After this, the library will be available for import in Python scripts. However, it also requires the previously mentioned low-level HTML processors to work properly.

First, install lxml:

pip install lxml

Then install html5lib:

pip install html5lib

In the future, you can specify one of these processors as the core parser for BeautifulSoup in your Python code.

Create a new file in your home directory:

nano bs.py

Add the following code:

import requests
from bs4 import BeautifulSoup

# Request to the website 'https://hostman.com'
response = requests.get('https://hostman.com')

# Parse the HTML content of the page using 'html5lib' parser
page = BeautifulSoup(response.text, 'html5lib')

# Extract the title of the page
pageTitle = page.find('title')
print(pageTitle)
print(pageTitle.string)

print("")

# Extract all <a> links on the page
pageParagraphs = page.find_all('a')

# Print the content of the first 3 links (if they exist)
for i, link in enumerate(pageParagraphs[:3]):
    print(link.string)

print("")

# Find all div elements with a class starting with 'socials--'
social_links_containers = page.find_all('div', class_=lambda c: c and c.startswith('socials--'))

# Collect the links from these divs
for container in social_links_containers:
    links = container.find_all('a', href=True)
    for link in links:
        href = link['href']

        # Ignore links related to Cloudflare's email protection
        if href.startswith('/cdn-cgi/l/email-protection'):
            continue

        print(href)

Now run the script:

python bs.py

This will produce the following console output:

<title>Hostman - Cloud Service Provider with a Global Cloud Infrastructure</title>
Hostman - Cloud Service Provider with a Global Cloud Infrastructure

Partners
Tutorials
API

https://wa.me/35795959804
https://twitter.com/hostman_com
https://www.facebook.com/profile.php?id=61556075738626
https://github.com/hostman-cloud
https://www.linkedin.com/company/hostman-inc/about/
https://www.reddit.com/r/Hostman_com/

Of course, instead of html5lib, you can specify lxml:

page = BeautifulSoup(response.text, 'lxml')

However, it is best to use the html5lib library as the processor. Unlike lxml, which is specifically designed for working with XML markup, html5lib has full support for modern HTML5 standards.

Despite the fact that the BeautifulSoup library has a concise syntax, it does not support browser emulation, meaning it cannot dynamically load content.

Using Scrapy

The Scrapy framework is implemented in a more object-oriented manner.
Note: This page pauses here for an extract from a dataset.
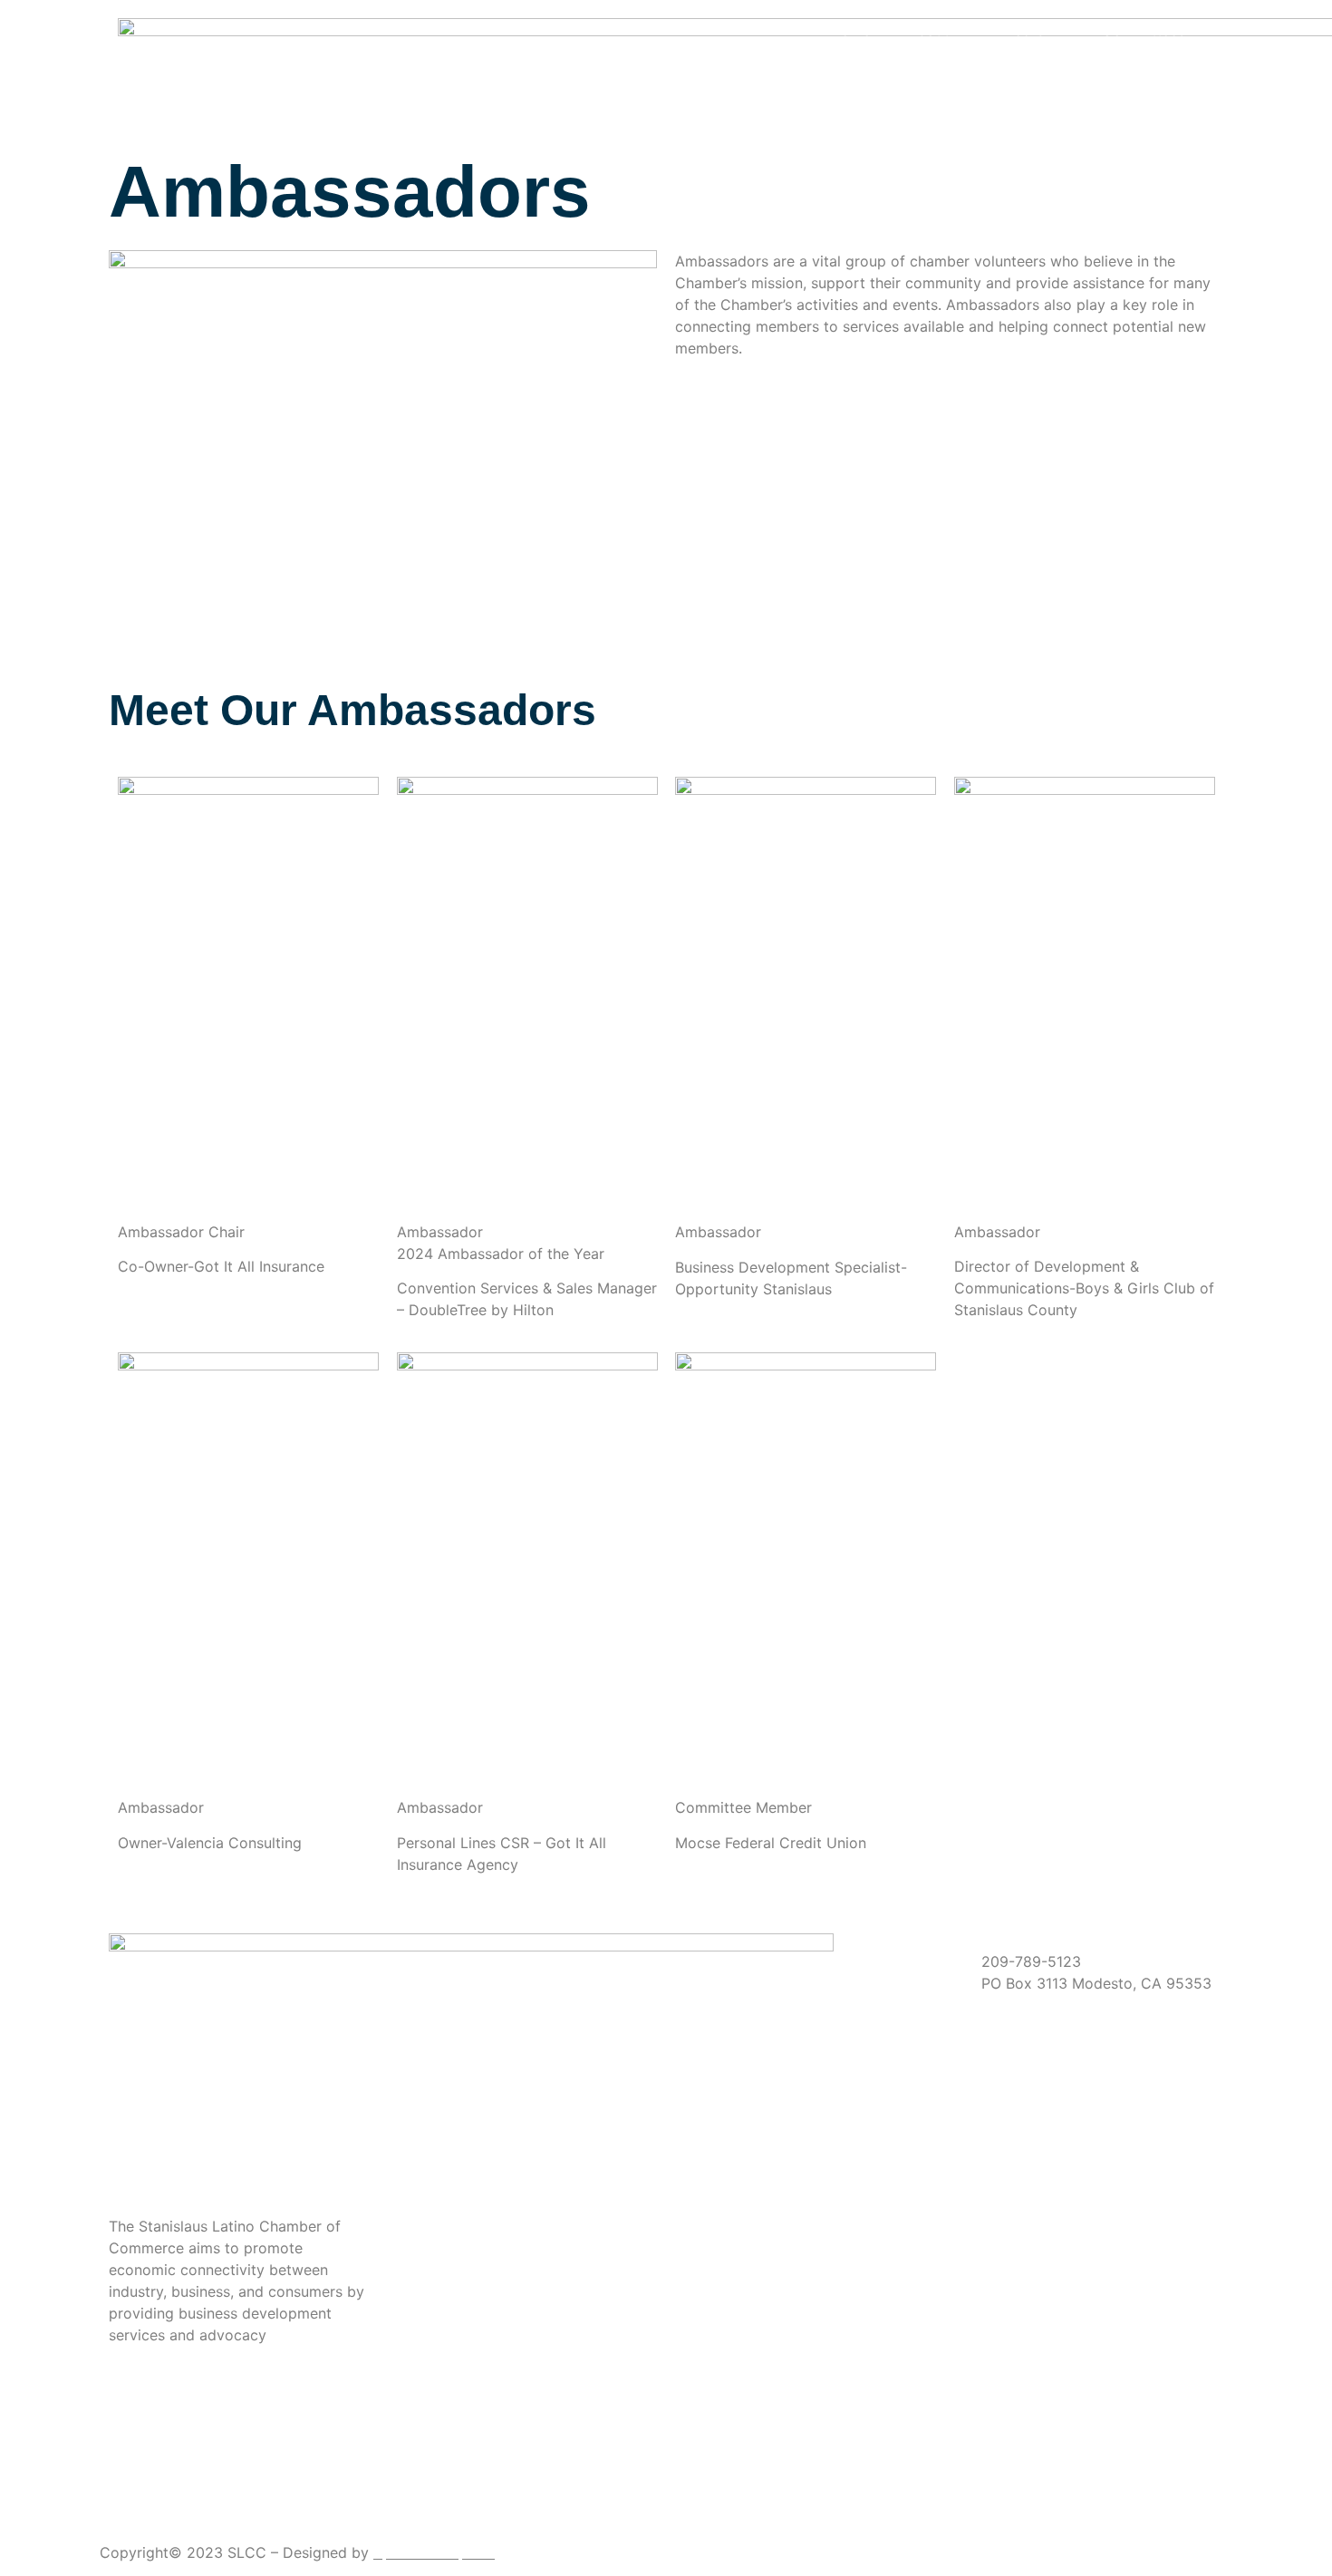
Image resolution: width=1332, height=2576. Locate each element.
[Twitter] (241, 2482)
In Scrapy, website parsing is based on three core entities:

  • Spiders: Classes that contain information about parsing details for specified websites, including URLs, element selectors (CSS or XPath), and page browsing mechanisms.

  • Items: Variables for storing extracted data, which are more complex forms of Python dictionaries with a special internal structure.

  • Pipelines: Intermediate handlers for extracted data that can modify items and interact with external software (such as databases).

You can install Scrapy through the pip package manager:

pip install scrapy

After that, you need to initialize a parser project, which creates a separate directory with its own folder structure and configuration files:

scrapy startproject parser

Now, you can navigate to the newly created directory:

cd parser

Check the contents of the current directory:

ls

It has a general configuration file and a directory with project source files:

parser scrapy.cfg

Move to the source files directory:

cd parser

If you check its contents:

ls

You will see both special Python scripts, each performing its function, and a separate directory for spiders:

__init__.py items.py middlewares.py pipelines.py settings.py spiders

Let's open the settings file:

nano settings.py

By default, most parameters are commented out with the hash symbol (#). For the parser to work correctly, you need to uncomment some of these parameters without changing the default values specified in the file:

  • USER_AGENT
  • ROBOTSTXT_OBEY
  • CONCURRENT_REQUESTS
  • DOWNLOAD_DELAY
  • COOKIES_ENABLED

Each specific project will require a more precise configuration of the framework. You can find all available parameters in the official documentation.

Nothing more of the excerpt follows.